Reconstruction of hydrothermal fluid composition of the Kamthai carbonatite complex, India using lattice strain model: Implications for LREE/HREE fractionation

Abstract

The composition of the fluid phase is often a poorly constrained variable in many ore deposits. In this study, we used calcite-fluid partition coefficients extrapolated to the P-T conditions of mineralization using the lattice strain model to reconstruct the composition of the hydrothermal fluids associated with different stages of the hydrothermal alteration and secondary rare earth element (REE) mineralization in the Kamthai carbonatite complex of western India. We identified three generations of calcite including magmatic, two generations of secondary/hydrothermal, as well as partially reequilibrated magmatic grains. The magmatic and partially reequilibrated calcite are unusually enriched in the REE, particularly the LREE, and Sr, which were incorporated via coupled cationic substitutions from highly differentiated brine- and incompatible element-enriched carbonatitic melts. Calcite and carbocernaite were the important primary phases that sequestered the REE from the carbonatite magma. Textural and geochemical evidence suggest that magmatic calcite and carbocernaite underwent extensive partial to complete reequilibration through dissolution and reprecipitation during hydrothermal alteration.

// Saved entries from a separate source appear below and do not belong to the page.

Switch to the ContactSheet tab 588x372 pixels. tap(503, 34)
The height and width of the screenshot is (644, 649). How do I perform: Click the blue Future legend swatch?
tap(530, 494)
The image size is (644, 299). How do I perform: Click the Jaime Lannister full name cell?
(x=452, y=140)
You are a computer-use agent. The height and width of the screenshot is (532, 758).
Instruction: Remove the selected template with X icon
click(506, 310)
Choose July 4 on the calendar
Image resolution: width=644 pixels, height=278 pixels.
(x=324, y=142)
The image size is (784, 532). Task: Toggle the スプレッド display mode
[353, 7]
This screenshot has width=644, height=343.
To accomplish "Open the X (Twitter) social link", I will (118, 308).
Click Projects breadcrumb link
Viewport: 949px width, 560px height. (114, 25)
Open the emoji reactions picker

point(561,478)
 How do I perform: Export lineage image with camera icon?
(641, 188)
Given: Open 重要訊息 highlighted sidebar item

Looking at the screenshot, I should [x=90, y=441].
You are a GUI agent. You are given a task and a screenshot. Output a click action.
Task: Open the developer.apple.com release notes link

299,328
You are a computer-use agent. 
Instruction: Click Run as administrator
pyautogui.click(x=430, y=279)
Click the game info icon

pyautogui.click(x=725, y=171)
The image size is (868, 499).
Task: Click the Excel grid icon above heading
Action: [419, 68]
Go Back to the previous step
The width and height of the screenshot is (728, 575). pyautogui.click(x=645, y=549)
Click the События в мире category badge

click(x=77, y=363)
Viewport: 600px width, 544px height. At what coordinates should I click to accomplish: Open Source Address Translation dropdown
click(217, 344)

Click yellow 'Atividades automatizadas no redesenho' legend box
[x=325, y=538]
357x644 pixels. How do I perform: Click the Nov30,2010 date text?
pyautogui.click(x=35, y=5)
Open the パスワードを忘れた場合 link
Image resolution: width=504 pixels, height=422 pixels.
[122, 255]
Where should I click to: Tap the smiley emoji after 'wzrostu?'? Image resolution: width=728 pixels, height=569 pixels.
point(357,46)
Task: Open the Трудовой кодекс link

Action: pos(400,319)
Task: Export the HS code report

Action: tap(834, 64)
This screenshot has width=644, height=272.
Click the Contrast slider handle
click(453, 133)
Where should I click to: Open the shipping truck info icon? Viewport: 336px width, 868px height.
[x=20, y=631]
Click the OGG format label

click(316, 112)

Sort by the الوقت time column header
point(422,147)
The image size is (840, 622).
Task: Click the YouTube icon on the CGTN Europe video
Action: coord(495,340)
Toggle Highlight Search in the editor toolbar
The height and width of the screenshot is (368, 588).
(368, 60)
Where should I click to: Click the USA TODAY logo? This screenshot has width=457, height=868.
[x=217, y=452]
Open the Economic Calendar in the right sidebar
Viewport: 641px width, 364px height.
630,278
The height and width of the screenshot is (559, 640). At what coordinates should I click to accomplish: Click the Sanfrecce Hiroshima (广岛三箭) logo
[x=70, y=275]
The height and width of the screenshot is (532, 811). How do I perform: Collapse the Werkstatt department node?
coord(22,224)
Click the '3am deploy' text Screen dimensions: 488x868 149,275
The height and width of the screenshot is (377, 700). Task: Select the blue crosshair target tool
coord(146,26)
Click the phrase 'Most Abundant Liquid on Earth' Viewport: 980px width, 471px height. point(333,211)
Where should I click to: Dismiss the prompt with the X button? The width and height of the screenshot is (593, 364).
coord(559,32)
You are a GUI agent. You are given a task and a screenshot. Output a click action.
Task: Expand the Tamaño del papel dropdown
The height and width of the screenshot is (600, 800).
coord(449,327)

The prominent chemical changes during the alteration of calcite involved loss of substantial REE, Sr, Fe, and Mn, and transition from LREE-dominated to LREE-poor compositions. The REE released during hydrothermal alteration were incorporated in secondary REE minerals such as REE-(fluor)carbonates, REE-(hydroxyl)carbonates, ancylite, and cerianite. The reconstructed chemistry of the carbonatite melt and the hydrothermal fluid, together with the trace element chemistry of secondary calcite, point towards progressive decrease in the REE contents. However, the HREE were conserved and ƒO2 increased from the most primitive to the most evolved fluid. The REE were redistributed as alkali‑carbonate-hydroxyl complexes, which can explain the LREE/HREE fractionation observed between the early and the late-stage hydrothermal fluid. Precipitation of the LREE-bearing secondary minerals is attributed to a decrease in temperature of the hydrothermal fluid as a consequence of mixing of the carbonatite-derived fluid with a relatively cooler and oxidized fluid. Such mixing explains the observed negative Ce-anomaly in hydrothermal calcite.